Parking charges rise for first time in six years - other fees set to go up by 10%

News background

For the first time in six years car parking charges in East Hampshire are set to increase to provide funding for vital front-line services – and other fees and charges are set to go up by at least 10%.  

EHDC only currently charges for parking in Petersfield and Alton, with the rest of the district’s car parks being free. 

Now charges are set to go up by an average of 26.7% (we have rounded to the nearest 10p to make the transaction simpler, which is why this is a specific percentage) and our one-hour parking is expected to increase from £1 to £1.30. 

The increase, if implemented, will be less than the equivalent cost in inflation over the six-year period while charges were frozen. The accumulated inflation rate over a six-year period is 27.1%.

The council has protected the district’s communities throughout Covid and the cost-of-living crisis by consciously taking the decision not to increase parking charges since 2017. 

The increased parking charges will be considered by Cabinet on Thursday 16 November, after consideration by Overview and Scrutiny Committee on 9 November. You can see the proposed fees and charges on the agenda for that meeting below.
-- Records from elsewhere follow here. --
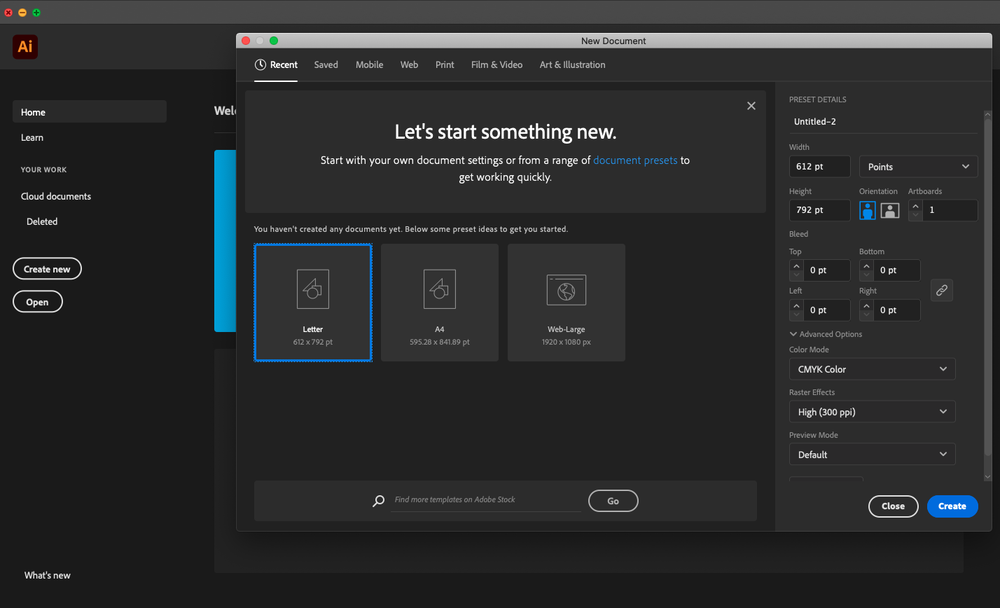
Task: Open the Art & Illustration tab
Action: [x=572, y=65]
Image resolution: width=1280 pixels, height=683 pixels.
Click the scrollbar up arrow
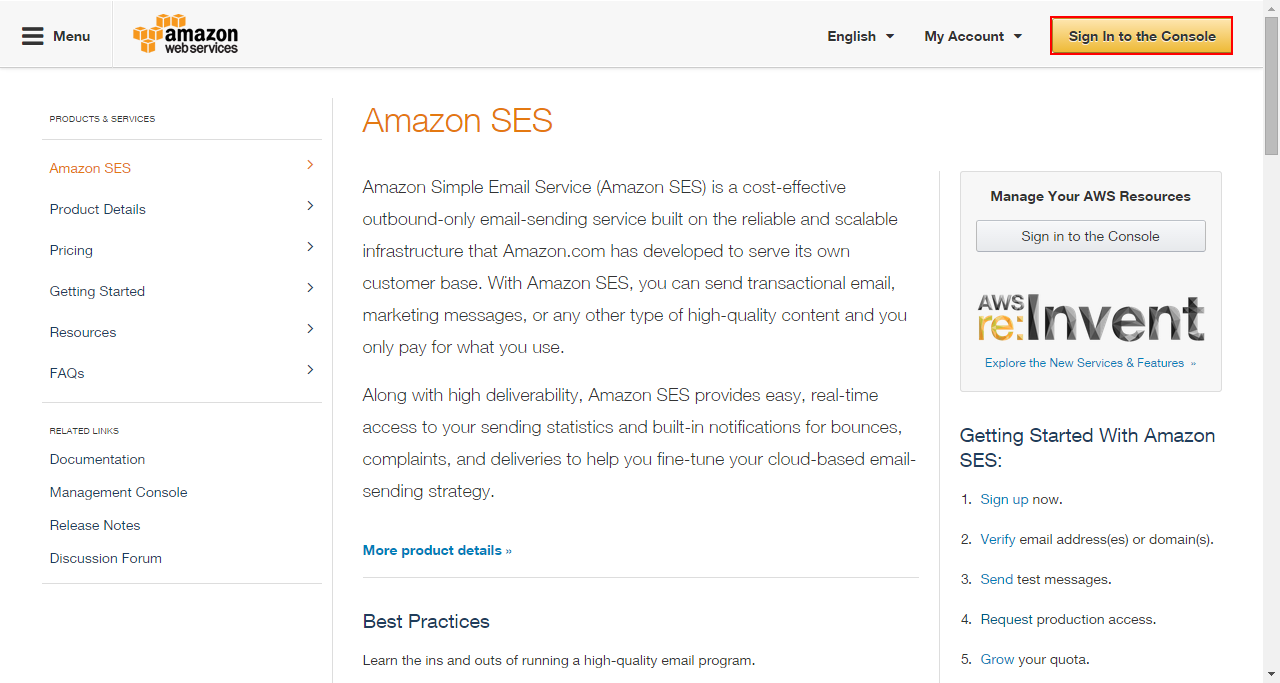pyautogui.click(x=1272, y=8)
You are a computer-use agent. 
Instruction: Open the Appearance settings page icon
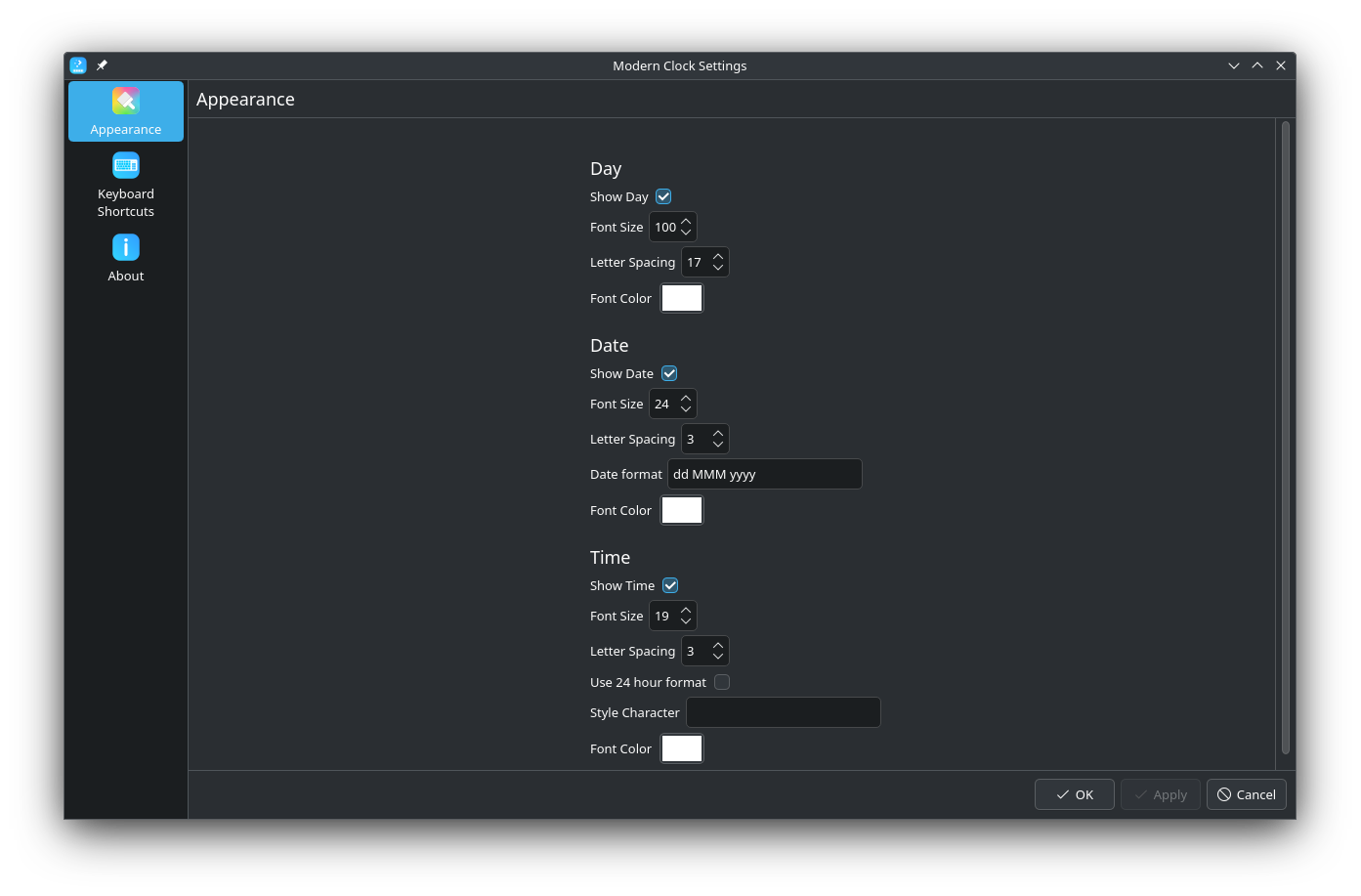126,102
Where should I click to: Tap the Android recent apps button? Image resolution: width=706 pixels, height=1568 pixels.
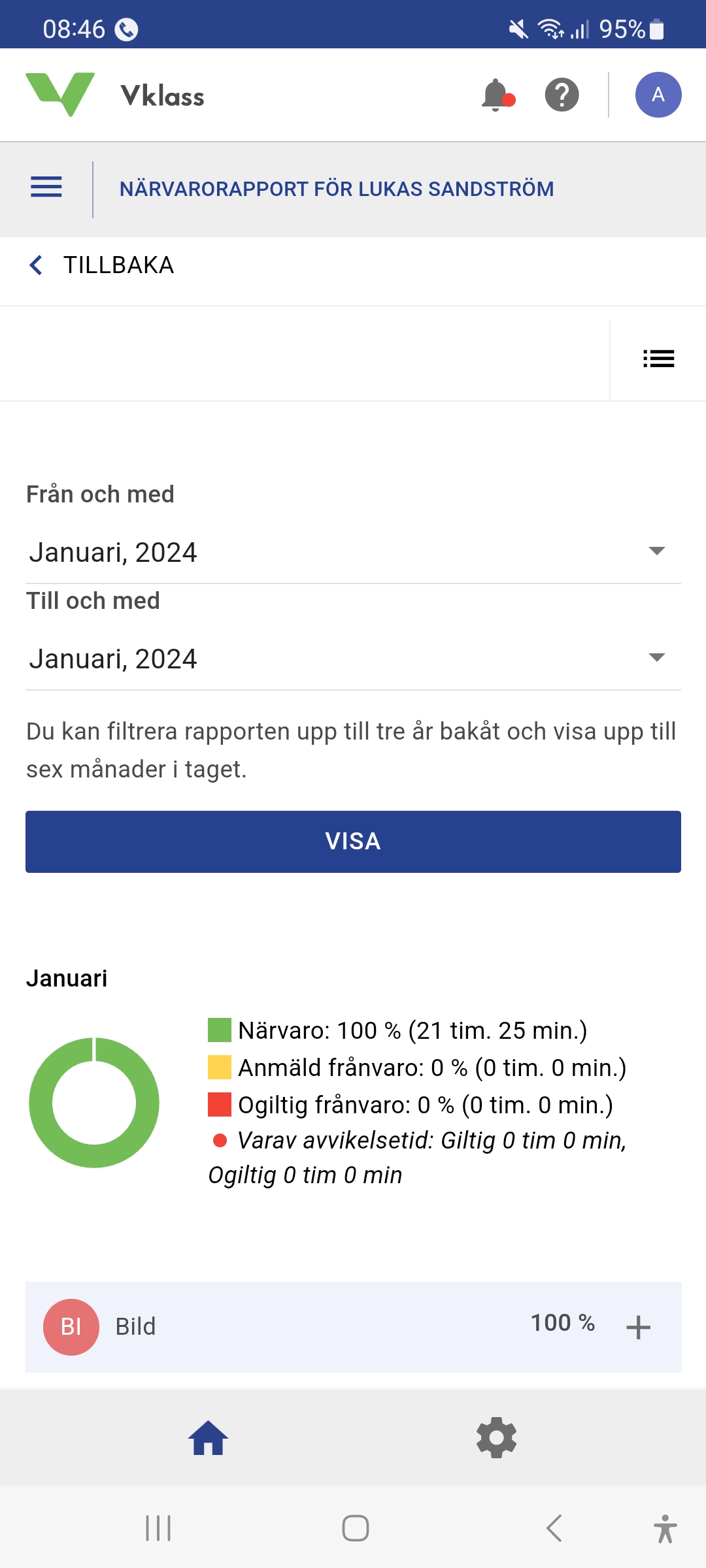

See the proposed fees and charges

Increasing non-statutory fees and charges, which includes things like pre application planning advice and a garden waste collection service, are part of the council’s long-term strategic plan to ensure it has a robust financial strategy for the next five years so that it can protect front-line services. Making these increases will also be considered by Cabinet on 16 November.  

The garden waste collection will also see an increase, rising to £120, allowing us to invest in service improvements and ensuring that this non-statutory service is not subsidised by the taxpayer. 

Cllr Tony Costigan, EHDC’s Portfolio Holder for Property, said: “There has been no increase to parking charges since 2017, and following a review, we feel that the time has come to increase them.  

“We have to make difficult choices to ensure that we can continue to provide important services and invest in projects to help those who most need it in the district. 

“To futureproof the finances of the council we need to make some tough decisions and this is one of them.” 

Cllr Charles Louisson, EHDC’s Portfolio Holder for Finance, said: “We are tackling the financial issues we face head on by focusing on our long-term strategic plan - and this means we have to make these kinds of decisions now.  

“With ever-decreasing funding from central government and higher costs we have to act now to ensure we can continue to deliver what our residents need. 

“We are planning for the next five years so we need to make these decisions today. Together with efficiencies made across the organisation, this will help secure the council’s finances for the future.  

“These increases will ensure we can continue to fund our front-line services and invest in interventions that will have the biggest impact on our communities so that we are in a position to help those who need us the most.”